Be A Good Partisan

Partisanship isn’t the problem. Partisanship just means you have your side and I have mine. I’m not mad about the way that you identify with your side, though you’re welcome to join mine, because, of course, I think mine is better. But I won’t begrudge you your loyalty to your side. It’s probably healthier when a collective is divided into competing sides.

But there are better and worse ways to be a partisan, and the difference between being a good or bad partisan is more than manners–it’s consequential for the aims of your side. Bad partisans isolate themselves from their opponents and refuse to listen, much less negotiate. This necessarily diminishes the information bad partisans have to work with and leads to a cycle of short-sighted decision making.

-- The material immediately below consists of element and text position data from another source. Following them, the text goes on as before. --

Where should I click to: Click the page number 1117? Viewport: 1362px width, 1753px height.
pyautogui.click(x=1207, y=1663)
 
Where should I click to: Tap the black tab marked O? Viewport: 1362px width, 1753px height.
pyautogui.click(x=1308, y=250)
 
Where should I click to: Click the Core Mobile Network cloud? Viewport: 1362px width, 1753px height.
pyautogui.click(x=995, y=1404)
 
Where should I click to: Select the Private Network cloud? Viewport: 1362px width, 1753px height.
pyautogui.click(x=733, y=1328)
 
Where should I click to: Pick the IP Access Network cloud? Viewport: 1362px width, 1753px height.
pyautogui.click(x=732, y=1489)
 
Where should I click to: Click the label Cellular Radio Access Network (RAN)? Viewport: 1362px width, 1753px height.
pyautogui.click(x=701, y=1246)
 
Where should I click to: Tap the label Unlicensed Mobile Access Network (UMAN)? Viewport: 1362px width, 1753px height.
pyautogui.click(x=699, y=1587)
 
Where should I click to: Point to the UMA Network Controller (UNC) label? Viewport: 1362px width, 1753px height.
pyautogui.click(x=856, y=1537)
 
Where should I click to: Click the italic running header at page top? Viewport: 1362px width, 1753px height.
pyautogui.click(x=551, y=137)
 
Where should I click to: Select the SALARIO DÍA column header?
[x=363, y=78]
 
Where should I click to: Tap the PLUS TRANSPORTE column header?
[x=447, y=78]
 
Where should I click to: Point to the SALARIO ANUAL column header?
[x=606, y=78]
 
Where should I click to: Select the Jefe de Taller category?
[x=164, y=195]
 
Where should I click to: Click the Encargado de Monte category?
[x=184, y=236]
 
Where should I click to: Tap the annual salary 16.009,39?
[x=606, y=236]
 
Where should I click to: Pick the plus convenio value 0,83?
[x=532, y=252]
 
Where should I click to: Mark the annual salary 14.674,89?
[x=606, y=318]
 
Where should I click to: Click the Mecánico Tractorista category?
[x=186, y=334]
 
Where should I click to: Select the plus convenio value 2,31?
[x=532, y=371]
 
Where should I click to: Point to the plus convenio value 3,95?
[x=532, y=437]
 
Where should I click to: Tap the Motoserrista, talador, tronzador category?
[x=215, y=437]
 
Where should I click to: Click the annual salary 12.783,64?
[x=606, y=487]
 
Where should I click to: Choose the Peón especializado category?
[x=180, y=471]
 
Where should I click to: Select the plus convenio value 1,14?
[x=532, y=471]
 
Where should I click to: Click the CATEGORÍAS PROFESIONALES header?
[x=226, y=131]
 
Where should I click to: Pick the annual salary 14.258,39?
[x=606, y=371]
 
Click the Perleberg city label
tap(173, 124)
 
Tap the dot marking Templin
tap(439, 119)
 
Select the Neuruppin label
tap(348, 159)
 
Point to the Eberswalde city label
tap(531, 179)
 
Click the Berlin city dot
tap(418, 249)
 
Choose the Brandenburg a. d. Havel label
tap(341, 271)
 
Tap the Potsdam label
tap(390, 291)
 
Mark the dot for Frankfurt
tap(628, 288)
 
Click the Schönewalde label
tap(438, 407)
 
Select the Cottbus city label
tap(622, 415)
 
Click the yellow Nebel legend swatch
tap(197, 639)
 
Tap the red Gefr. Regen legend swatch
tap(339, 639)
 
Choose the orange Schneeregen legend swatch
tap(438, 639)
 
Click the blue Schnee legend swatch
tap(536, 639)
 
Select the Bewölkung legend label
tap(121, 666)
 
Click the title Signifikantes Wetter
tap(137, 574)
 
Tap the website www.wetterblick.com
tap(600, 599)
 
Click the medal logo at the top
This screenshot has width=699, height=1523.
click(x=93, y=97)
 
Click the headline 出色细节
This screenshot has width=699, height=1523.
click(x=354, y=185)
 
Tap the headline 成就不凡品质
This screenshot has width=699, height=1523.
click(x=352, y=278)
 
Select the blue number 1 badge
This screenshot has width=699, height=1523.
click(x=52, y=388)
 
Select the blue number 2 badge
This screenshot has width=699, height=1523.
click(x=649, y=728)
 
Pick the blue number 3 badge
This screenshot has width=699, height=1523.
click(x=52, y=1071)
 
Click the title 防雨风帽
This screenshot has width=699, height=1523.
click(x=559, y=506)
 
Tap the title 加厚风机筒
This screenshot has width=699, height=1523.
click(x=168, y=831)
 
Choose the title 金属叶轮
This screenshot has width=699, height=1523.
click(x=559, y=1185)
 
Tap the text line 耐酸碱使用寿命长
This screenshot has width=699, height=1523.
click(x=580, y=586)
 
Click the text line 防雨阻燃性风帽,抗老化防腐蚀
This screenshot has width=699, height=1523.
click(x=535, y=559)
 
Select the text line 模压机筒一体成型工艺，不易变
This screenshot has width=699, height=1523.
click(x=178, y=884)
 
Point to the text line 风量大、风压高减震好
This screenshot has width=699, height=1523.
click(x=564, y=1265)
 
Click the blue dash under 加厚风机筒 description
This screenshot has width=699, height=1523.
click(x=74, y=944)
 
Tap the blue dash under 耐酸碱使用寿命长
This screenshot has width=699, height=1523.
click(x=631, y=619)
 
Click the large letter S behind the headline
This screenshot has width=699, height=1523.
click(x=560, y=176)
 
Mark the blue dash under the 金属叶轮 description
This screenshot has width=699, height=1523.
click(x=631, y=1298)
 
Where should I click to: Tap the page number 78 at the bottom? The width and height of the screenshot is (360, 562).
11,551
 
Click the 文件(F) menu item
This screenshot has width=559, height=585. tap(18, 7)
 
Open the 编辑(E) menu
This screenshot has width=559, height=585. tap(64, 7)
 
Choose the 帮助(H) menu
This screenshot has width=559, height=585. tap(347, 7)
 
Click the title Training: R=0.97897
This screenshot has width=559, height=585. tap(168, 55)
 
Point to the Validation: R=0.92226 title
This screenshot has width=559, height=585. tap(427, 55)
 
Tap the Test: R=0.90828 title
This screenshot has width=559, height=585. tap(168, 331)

Good partisans recognize when the other side is bringing something of value to the table. They are willing to converse in good faith, because they know the power of relationships outside their tribe.

Here’s the thing about this for leaders: it seems to me that most of the pressure we face to be a bad partisan comes from our own side. This past week I’ve been recollecting my brief time in Northern Ireland in the months following the Good Friday Agreement. The pressure each community’s leaders were under to fight for their own side was crushing, and leaders were under constant threat from their co-partisans should they get to cozy with the enemy. It was a serious impediment to peace.

I’m learning a lot these days from leaders who are speaking hard truths to their own side (which is not my side). Going forward, they’re the ones I want to imitate.